PROBLEM REQUIREMENTS
Find "Given: Click System" and "Given: Select the" in the records below. Copy the lines holding them and every line between, exactly, and no others.

DATA SHOWN
----

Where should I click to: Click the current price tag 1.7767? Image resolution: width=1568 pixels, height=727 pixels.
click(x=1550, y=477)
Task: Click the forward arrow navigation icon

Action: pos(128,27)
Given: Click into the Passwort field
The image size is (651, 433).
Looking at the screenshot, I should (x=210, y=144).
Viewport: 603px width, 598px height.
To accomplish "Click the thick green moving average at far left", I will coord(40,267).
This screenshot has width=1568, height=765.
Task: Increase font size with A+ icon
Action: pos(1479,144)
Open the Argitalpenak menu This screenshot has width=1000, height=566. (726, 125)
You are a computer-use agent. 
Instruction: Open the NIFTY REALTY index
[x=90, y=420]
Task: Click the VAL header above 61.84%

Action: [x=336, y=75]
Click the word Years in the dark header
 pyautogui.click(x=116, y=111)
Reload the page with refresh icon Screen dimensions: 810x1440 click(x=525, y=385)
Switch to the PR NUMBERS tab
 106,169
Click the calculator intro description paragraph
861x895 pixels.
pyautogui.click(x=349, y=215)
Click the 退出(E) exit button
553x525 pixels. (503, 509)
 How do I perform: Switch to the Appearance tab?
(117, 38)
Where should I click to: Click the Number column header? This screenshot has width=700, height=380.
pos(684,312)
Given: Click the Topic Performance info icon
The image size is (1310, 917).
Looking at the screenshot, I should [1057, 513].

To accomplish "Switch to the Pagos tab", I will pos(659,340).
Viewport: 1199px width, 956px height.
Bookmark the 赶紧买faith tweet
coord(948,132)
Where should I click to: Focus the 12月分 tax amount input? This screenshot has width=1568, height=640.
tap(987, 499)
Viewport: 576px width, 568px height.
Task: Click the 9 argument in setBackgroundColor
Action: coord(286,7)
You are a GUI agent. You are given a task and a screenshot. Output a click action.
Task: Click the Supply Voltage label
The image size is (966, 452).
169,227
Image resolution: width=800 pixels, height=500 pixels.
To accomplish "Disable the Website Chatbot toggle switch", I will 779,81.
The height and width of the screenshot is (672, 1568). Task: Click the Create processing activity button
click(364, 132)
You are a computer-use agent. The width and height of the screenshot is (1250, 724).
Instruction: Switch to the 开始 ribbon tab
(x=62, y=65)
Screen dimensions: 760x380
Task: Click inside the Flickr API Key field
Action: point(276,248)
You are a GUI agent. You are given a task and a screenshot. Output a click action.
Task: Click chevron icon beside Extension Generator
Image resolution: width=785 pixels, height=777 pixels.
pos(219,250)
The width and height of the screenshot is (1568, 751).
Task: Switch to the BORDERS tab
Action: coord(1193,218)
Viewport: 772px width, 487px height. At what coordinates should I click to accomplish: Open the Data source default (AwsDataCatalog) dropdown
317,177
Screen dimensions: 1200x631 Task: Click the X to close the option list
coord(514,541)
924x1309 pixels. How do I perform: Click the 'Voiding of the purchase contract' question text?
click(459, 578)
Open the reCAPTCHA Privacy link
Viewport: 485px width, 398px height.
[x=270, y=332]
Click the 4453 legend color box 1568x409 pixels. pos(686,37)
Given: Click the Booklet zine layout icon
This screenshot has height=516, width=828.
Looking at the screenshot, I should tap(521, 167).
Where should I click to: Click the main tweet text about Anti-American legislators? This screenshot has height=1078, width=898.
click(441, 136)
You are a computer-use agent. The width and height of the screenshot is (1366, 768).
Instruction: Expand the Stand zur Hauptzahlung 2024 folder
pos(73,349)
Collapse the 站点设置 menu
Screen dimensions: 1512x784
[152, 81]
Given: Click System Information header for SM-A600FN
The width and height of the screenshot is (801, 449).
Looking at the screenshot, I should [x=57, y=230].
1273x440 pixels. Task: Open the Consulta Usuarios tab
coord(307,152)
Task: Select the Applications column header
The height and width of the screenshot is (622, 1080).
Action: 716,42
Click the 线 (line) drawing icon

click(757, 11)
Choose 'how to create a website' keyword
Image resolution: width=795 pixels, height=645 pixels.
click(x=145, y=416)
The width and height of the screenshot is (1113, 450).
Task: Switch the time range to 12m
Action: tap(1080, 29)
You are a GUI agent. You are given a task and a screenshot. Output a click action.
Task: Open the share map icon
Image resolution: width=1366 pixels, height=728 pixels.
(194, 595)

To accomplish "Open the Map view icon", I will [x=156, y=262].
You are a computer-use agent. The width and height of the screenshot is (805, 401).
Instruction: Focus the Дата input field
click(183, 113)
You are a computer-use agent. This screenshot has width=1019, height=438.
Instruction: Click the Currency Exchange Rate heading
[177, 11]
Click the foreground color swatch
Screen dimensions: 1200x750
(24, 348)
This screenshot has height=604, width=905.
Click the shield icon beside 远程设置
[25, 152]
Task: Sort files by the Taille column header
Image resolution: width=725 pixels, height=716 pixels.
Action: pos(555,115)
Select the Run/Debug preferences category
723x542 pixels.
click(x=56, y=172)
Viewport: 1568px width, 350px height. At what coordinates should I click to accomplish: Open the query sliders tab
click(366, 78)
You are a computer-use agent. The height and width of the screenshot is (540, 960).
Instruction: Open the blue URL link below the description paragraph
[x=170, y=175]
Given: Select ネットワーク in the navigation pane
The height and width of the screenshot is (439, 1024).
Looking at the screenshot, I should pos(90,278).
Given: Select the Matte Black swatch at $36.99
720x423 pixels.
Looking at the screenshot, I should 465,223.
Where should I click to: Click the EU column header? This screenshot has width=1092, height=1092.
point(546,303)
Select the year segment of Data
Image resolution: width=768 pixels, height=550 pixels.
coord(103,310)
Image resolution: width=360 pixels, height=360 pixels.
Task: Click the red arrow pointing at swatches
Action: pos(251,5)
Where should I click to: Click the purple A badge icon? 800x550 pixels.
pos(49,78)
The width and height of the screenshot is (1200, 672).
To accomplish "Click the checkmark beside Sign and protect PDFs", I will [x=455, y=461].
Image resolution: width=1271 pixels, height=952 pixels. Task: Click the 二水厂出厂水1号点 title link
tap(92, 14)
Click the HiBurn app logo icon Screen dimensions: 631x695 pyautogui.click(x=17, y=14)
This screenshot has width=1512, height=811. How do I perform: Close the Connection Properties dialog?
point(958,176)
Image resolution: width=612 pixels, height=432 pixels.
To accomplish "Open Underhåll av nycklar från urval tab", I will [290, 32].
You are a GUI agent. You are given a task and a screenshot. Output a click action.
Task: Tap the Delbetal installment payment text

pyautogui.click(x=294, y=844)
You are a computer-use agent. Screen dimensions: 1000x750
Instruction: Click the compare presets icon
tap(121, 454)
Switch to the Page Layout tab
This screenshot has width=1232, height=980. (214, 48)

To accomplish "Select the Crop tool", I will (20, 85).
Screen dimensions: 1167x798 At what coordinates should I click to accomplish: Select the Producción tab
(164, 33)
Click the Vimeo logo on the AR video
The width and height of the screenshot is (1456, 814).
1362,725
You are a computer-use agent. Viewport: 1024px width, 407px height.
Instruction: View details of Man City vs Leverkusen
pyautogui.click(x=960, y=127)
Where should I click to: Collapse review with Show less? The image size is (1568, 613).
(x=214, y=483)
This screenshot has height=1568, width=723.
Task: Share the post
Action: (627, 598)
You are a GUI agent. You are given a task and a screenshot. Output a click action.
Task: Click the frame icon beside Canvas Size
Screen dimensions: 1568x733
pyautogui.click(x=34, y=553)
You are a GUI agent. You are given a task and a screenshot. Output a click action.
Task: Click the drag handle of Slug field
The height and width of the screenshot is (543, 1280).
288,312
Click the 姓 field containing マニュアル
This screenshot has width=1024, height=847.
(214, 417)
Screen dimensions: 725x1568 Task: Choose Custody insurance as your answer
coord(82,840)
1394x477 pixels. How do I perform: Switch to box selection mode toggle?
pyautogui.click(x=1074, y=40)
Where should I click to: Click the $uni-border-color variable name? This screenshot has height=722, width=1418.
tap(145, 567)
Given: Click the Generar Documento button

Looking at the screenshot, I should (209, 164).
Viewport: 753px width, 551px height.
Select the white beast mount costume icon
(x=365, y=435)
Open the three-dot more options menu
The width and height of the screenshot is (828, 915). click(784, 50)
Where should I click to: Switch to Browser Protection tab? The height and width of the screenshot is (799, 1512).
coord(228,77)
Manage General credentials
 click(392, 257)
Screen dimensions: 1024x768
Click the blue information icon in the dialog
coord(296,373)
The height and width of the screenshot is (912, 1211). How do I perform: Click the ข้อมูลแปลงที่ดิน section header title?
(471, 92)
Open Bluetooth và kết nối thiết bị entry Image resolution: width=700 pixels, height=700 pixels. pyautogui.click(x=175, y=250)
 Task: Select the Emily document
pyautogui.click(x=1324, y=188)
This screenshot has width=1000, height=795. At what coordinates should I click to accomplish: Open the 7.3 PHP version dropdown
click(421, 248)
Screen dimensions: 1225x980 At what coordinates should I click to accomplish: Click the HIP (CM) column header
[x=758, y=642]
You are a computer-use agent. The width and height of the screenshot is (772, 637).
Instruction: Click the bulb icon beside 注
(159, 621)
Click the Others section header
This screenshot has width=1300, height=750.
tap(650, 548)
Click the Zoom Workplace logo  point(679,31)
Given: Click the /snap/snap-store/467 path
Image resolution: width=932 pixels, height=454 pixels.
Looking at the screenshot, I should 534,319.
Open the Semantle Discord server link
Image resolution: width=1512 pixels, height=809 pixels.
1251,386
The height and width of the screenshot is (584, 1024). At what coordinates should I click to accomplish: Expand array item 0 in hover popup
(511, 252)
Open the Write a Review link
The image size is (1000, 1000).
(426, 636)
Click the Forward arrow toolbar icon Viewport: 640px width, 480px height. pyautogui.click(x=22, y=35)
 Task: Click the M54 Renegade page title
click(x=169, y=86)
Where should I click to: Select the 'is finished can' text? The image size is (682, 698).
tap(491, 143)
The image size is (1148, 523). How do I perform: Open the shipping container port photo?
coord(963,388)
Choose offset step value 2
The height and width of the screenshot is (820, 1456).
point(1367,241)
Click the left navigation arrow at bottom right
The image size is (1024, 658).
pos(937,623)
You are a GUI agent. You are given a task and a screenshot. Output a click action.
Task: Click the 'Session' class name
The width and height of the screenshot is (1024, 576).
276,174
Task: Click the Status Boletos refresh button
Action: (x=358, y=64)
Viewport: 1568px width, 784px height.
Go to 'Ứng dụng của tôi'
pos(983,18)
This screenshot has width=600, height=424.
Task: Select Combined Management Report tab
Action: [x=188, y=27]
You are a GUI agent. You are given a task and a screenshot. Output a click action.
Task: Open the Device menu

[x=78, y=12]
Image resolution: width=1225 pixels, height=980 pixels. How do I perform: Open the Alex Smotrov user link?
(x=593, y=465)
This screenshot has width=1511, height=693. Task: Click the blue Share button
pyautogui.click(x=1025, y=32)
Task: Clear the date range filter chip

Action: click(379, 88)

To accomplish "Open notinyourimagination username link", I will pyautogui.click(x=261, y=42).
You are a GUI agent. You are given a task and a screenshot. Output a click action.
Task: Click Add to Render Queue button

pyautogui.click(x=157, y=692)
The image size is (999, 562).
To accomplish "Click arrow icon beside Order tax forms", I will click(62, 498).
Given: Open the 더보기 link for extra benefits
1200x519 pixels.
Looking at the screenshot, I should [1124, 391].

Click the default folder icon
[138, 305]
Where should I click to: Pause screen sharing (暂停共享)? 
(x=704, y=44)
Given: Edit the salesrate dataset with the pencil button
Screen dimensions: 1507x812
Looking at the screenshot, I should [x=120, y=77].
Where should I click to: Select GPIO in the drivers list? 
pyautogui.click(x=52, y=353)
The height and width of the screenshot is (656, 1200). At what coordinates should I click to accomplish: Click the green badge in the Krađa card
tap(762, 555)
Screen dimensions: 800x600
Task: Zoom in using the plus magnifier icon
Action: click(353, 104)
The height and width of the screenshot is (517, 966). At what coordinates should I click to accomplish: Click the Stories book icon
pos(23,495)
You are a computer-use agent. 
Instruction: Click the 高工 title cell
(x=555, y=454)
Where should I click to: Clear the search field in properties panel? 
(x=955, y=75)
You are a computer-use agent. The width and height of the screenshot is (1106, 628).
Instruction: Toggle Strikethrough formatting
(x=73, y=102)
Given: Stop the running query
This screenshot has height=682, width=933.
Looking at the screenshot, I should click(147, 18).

----

RESULT
Given: Click System Information header for SM-A600FN
The width and height of the screenshot is (801, 449).
Looking at the screenshot, I should [x=57, y=230].
1273x440 pixels. Task: Open the Consulta Usuarios tab
coord(307,152)
Task: Select the Applications column header
The height and width of the screenshot is (622, 1080).
Action: 716,42
Click the 线 (line) drawing icon

click(757, 11)
Choose 'how to create a website' keyword
Image resolution: width=795 pixels, height=645 pixels.
click(x=145, y=416)
The width and height of the screenshot is (1113, 450).
Task: Switch the time range to 12m
Action: tap(1080, 29)
You are a GUI agent. You are given a task and a screenshot. Output a click action.
Task: Open the share map icon
Image resolution: width=1366 pixels, height=728 pixels.
(194, 595)

To accomplish "Open the Map view icon", I will [x=156, y=262].
You are a computer-use agent. The width and height of the screenshot is (805, 401).
Instruction: Focus the Дата input field
click(183, 113)
You are a computer-use agent. This screenshot has width=1019, height=438.
Instruction: Click the Currency Exchange Rate heading
[177, 11]
Click the foreground color swatch
Screen dimensions: 1200x750
(24, 348)
This screenshot has height=604, width=905.
Click the shield icon beside 远程设置
[25, 152]
Task: Sort files by the Taille column header
Image resolution: width=725 pixels, height=716 pixels.
Action: pos(555,115)
Select the Run/Debug preferences category
723x542 pixels.
click(x=56, y=172)
Viewport: 1568px width, 350px height. At what coordinates should I click to accomplish: Open the query sliders tab
click(366, 78)
You are a computer-use agent. The height and width of the screenshot is (540, 960).
Instruction: Open the blue URL link below the description paragraph
[x=170, y=175]
Given: Select ネットワーク in the navigation pane
The height and width of the screenshot is (439, 1024).
Looking at the screenshot, I should pos(90,278).
Given: Select the Matte Black swatch at $36.99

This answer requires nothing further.